Your instructions:
Reprint the whole of the data exactly.

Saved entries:

::::::::

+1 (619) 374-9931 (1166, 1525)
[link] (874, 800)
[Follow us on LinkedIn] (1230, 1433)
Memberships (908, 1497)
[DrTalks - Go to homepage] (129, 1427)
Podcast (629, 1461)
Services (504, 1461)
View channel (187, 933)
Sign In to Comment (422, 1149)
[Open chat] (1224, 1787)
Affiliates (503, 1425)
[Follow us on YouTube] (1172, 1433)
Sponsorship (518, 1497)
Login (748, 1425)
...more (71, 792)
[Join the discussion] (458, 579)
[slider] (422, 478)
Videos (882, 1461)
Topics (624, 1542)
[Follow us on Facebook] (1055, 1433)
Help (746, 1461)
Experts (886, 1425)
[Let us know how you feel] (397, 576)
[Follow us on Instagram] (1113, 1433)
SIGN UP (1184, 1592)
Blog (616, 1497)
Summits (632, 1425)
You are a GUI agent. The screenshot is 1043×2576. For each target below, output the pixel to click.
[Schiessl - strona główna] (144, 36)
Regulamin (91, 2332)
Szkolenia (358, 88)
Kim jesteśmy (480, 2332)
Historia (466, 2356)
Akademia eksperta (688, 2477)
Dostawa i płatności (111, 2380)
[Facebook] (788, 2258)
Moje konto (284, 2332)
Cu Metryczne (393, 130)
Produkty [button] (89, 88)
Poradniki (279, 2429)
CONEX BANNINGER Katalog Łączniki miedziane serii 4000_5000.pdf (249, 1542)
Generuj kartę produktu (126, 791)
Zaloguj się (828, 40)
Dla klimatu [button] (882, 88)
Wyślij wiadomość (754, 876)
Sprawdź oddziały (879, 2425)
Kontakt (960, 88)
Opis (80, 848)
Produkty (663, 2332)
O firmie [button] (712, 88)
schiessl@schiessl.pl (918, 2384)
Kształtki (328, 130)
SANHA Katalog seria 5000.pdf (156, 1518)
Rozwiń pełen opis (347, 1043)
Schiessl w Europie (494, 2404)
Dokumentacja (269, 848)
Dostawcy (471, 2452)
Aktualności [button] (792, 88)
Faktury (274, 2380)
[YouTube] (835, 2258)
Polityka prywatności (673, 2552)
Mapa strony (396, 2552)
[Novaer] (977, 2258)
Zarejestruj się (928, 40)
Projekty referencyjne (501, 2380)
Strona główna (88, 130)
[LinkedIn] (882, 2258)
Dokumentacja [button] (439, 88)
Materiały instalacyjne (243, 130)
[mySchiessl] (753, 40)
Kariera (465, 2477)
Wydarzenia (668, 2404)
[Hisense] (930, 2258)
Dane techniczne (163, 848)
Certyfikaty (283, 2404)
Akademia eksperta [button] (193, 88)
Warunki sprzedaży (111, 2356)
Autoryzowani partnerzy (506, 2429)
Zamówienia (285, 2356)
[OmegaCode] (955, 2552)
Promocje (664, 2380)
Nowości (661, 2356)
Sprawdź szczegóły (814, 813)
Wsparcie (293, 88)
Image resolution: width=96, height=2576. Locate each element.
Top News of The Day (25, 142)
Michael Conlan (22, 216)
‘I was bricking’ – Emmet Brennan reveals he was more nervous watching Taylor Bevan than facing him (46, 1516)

::::::::

Exercise response:
+1 (619) 374-9931 (1166, 1525)
[link] (874, 800)
[Follow us on LinkedIn] (1230, 1433)
Memberships (908, 1497)
[DrTalks - Go to homepage] (129, 1427)
Podcast (629, 1461)
Services (504, 1461)
View channel (187, 933)
Sign In to Comment (422, 1149)
[Open chat] (1224, 1787)
Affiliates (503, 1425)
[Follow us on YouTube] (1172, 1433)
Sponsorship (518, 1497)
Login (748, 1425)
...more (71, 792)
[Join the discussion] (458, 579)
[slider] (422, 478)
Videos (882, 1461)
Topics (624, 1542)
[Follow us on Facebook] (1055, 1433)
Help (746, 1461)
Experts (886, 1425)
[Let us know how you feel] (397, 576)
[Follow us on Instagram] (1113, 1433)
SIGN UP (1184, 1592)
Blog (616, 1497)
Summits (632, 1425)
You are a GUI agent. The screenshot is 1043×2576. For each target below, output the pixel to click.
[Schiessl - strona główna] (144, 36)
Regulamin (91, 2332)
Szkolenia (358, 88)
Kim jesteśmy (480, 2332)
Historia (466, 2356)
Akademia eksperta (688, 2477)
Dostawa i płatności (111, 2380)
[Facebook] (788, 2258)
Moje konto (284, 2332)
Cu Metryczne (393, 130)
Produkty [button] (89, 88)
Poradniki (279, 2429)
CONEX BANNINGER Katalog Łączniki miedziane serii 4000_5000.pdf (249, 1542)
Generuj kartę produktu (126, 791)
Zaloguj się (828, 40)
Dla klimatu [button] (882, 88)
Wyślij wiadomość (754, 876)
Sprawdź oddziały (879, 2425)
Kontakt (960, 88)
Opis (80, 848)
Produkty (663, 2332)
O firmie [button] (712, 88)
schiessl@schiessl.pl (918, 2384)
Kształtki (328, 130)
SANHA Katalog seria 5000.pdf (156, 1518)
Rozwiń pełen opis (347, 1043)
Schiessl w Europie (494, 2404)
Dokumentacja (269, 848)
Dostawcy (471, 2452)
Aktualności [button] (792, 88)
Faktury (274, 2380)
[YouTube] (835, 2258)
Polityka prywatności (673, 2552)
Mapa strony (396, 2552)
[Novaer] (977, 2258)
Zarejestruj się (928, 40)
Projekty referencyjne (501, 2380)
Strona główna (88, 130)
[LinkedIn] (882, 2258)
Dokumentacja [button] (439, 88)
Materiały instalacyjne (243, 130)
[mySchiessl] (753, 40)
Kariera (465, 2477)
Wydarzenia (668, 2404)
[Hisense] (930, 2258)
Dane techniczne (163, 848)
Certyfikaty (283, 2404)
Akademia eksperta [button] (193, 88)
Warunki sprzedaży (111, 2356)
Autoryzowani partnerzy (506, 2429)
Zamówienia (285, 2356)
[OmegaCode] (955, 2552)
Promocje (664, 2380)
Nowości (661, 2356)
Sprawdź szczegóły (814, 813)
Wsparcie (293, 88)
Image resolution: width=96, height=2576. Locate each element.
Top News of The Day (25, 142)
Michael Conlan (22, 216)
‘I was bricking’ – Emmet Brennan reveals he was more nervous watching Taylor Bevan than facing him (46, 1516)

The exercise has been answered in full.